As the lights dimmed, the crowd immediately electrified. “How’re you all doing?” asks lead singer Luke Pritchard. The crowd responded with an eruption of howls and chants and the band’s opener, Inside In/Inside Out cut Ooh Lah, worked them into a frenzy. Though still seated, the energy in the room was palpable, threatening to lift the ceiling of the venue even higher. The crowd may have been young, but that doesn’t mean they didn’t know how to dance. And dance they did. After masterfully working through the delightful Eddie’s Gun, Pritchard commanded the crowd to rise to their feet. The crowd, sitting in the palm of Pritchard’s hand, did exactly as told and started moving their feet to the welcome sound of Sofa Song.
Surprisingly, the band played mostly from their first two albums, the aforementioned Inside In/Inside Out and their sophomore effort Konk. Only three songs from their latest release, Junk of the Heart were played: How’d You Like That, Runaway and Junk of the Heart (Happy). Considering the fact that the band has been on tour since Junk of the Heart‘s 2011 release, it may just be par for the course. It appears the road has made Luke and the boys nostalgic, or perhaps just sentimental.
The strobe lights flashed, Pritchard strutted the stage like a peacock, Hugh Harris (lead guitar) expertly worked his Gretsch and Paul Garred provided that all-important backbeat, keeping everything nicely syncopated. The band kept everything tight and playful and they didn’t seem to tire, feeding the crowd with their relentless energy. They gave a one-two punch of Always Where I Need To Be and Do You Wanna before finally providing a short recess for the crowd, who by this point had knees buckling from exhaustion. Though their sound may be more languid and less experimental than their BritRock contemporaries, The Kooks have a level of showmanship that stands up to any arbiters and rivals bands that have been at it for twice as long. They may even just stand up to their beloved Kinks.

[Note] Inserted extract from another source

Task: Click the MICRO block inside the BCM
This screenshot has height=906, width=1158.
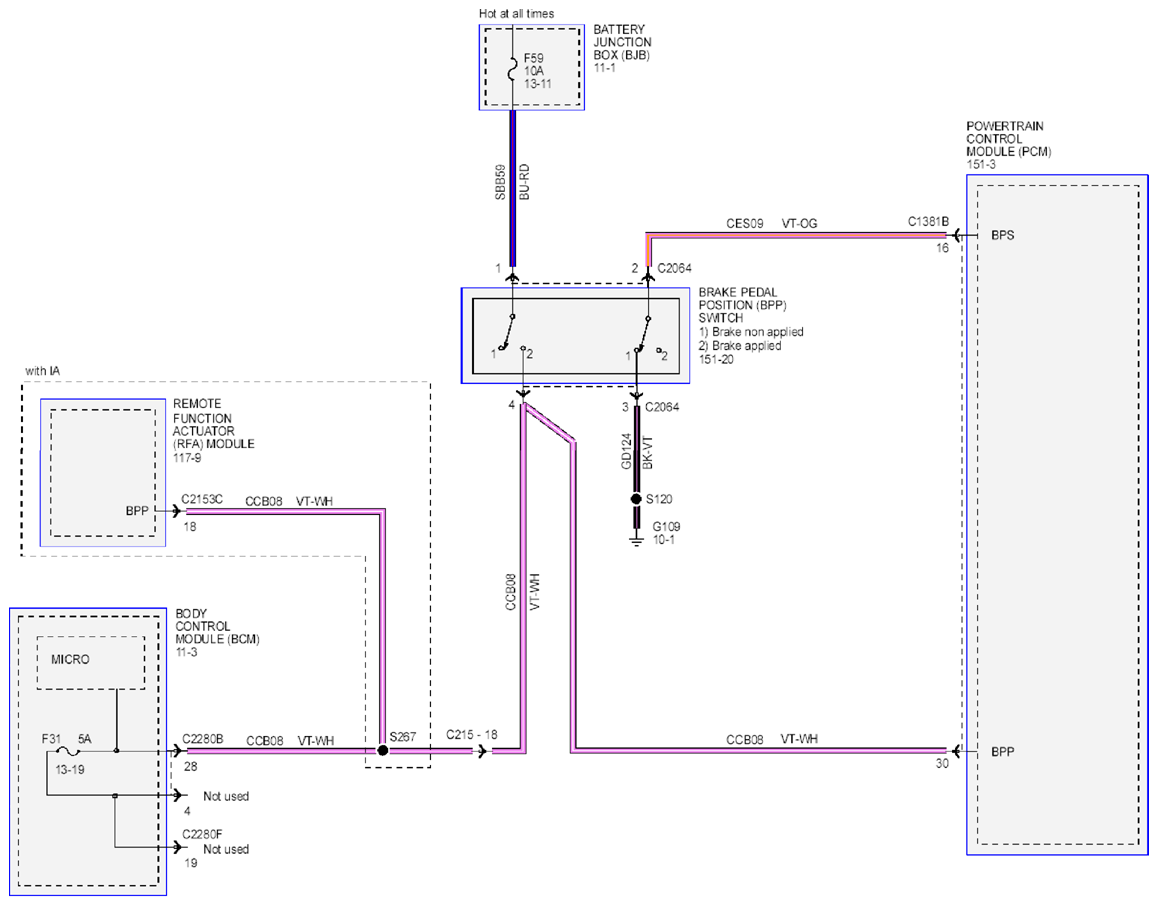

The band returned to the stage to an uproar as loud and zealous as when they first came out. The audience, mustering up whatever energy they had left their bodies, sang along to Junk of the Heart (Happy) and the one that’s etched into all of their hearts, Naive. Again, the playing is seamless and proficient. So seamless in fact it would be nice to hear a little jamming or improvisation from the boys. They’re obviously accomplished musicians, but at times The Kooks are just a little too perfect for their own good and it would be nice to hear a little feedback leak out from their mighty amplifiers. But when the tunes are this much fun, who could complain?